> [Short exercise] Rewrite the items from the line containing "Where should I" through the end of the items, changing "Transient" to "Steady-State" and keeping everything else the same. Leave the pictures out.

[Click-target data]
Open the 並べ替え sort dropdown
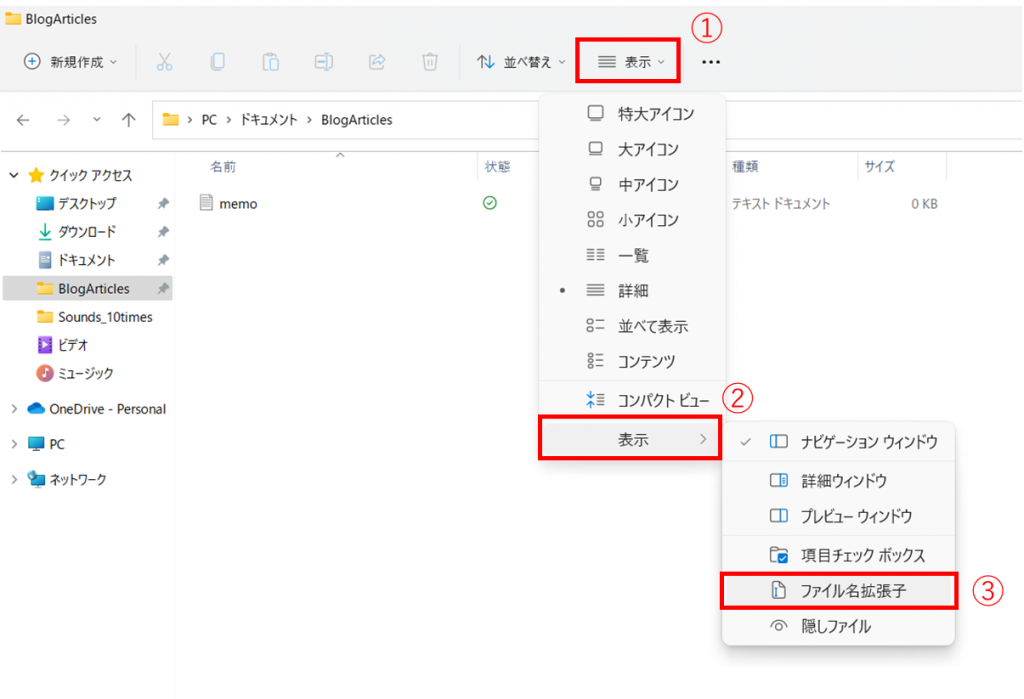The height and width of the screenshot is (699, 1024). pos(521,62)
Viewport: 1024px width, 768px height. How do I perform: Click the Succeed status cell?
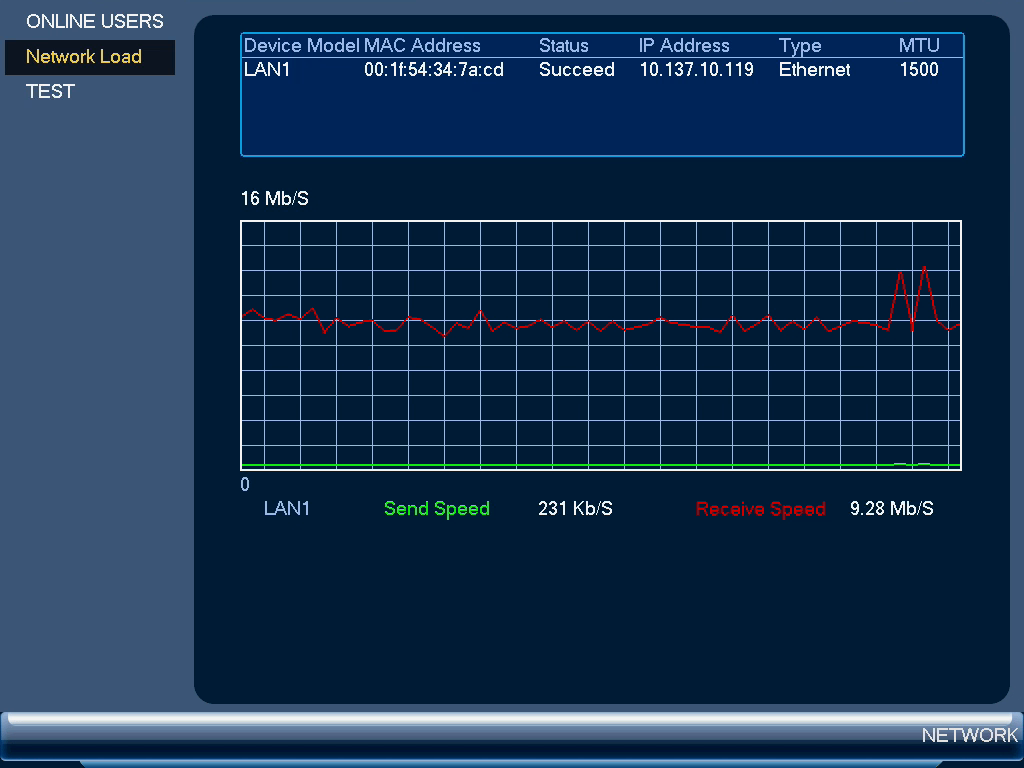click(577, 70)
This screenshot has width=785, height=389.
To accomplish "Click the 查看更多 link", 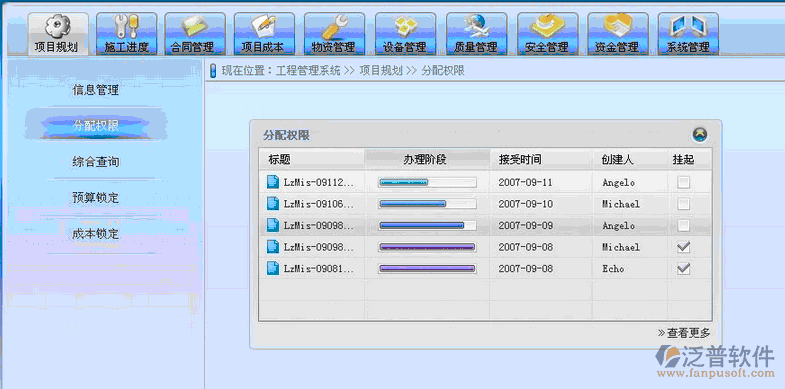I will [x=684, y=333].
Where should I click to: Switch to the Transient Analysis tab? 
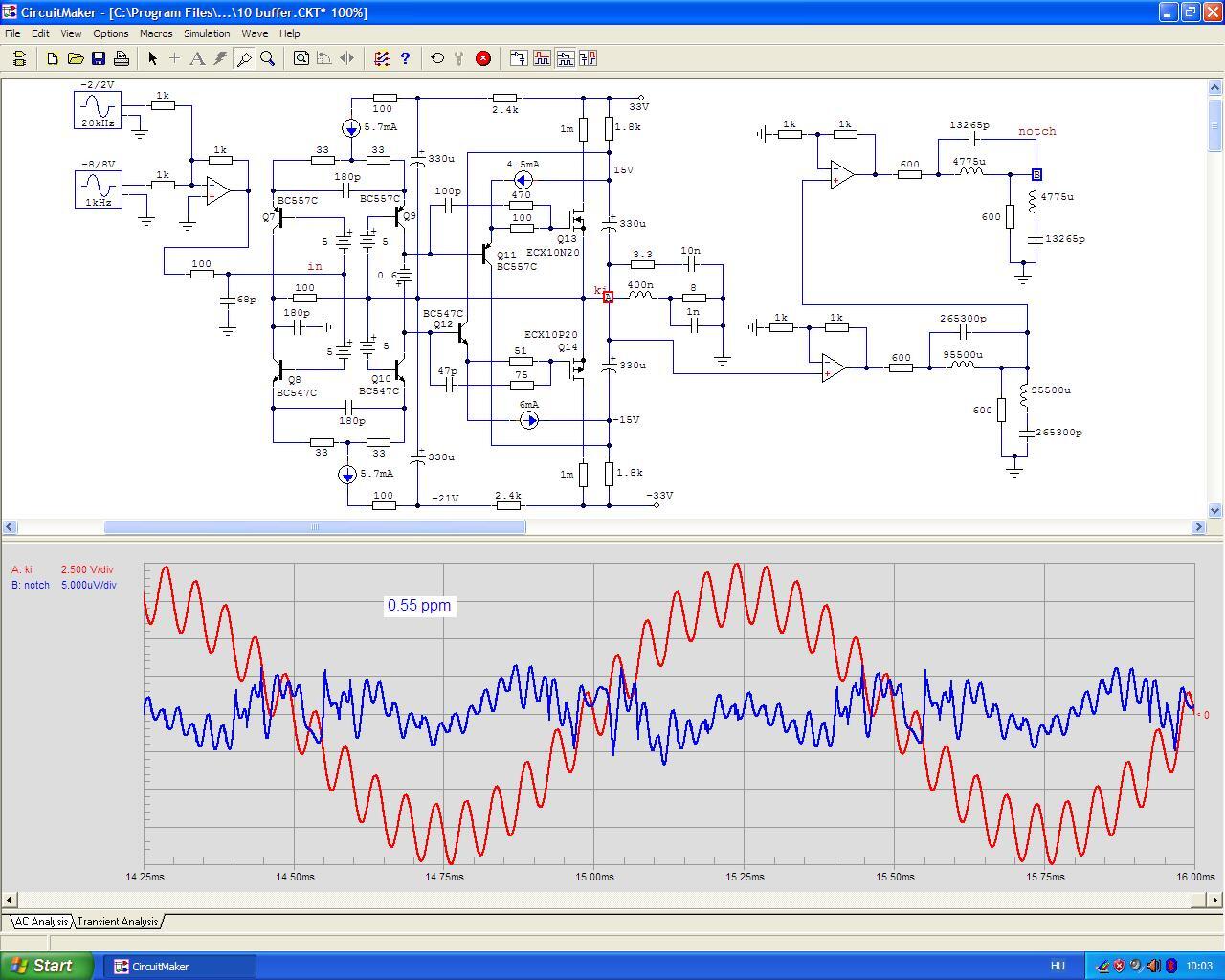pos(117,922)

> [Task output]
Where should I click to: Switch to the Steady-State Analysis tab? 
pos(117,922)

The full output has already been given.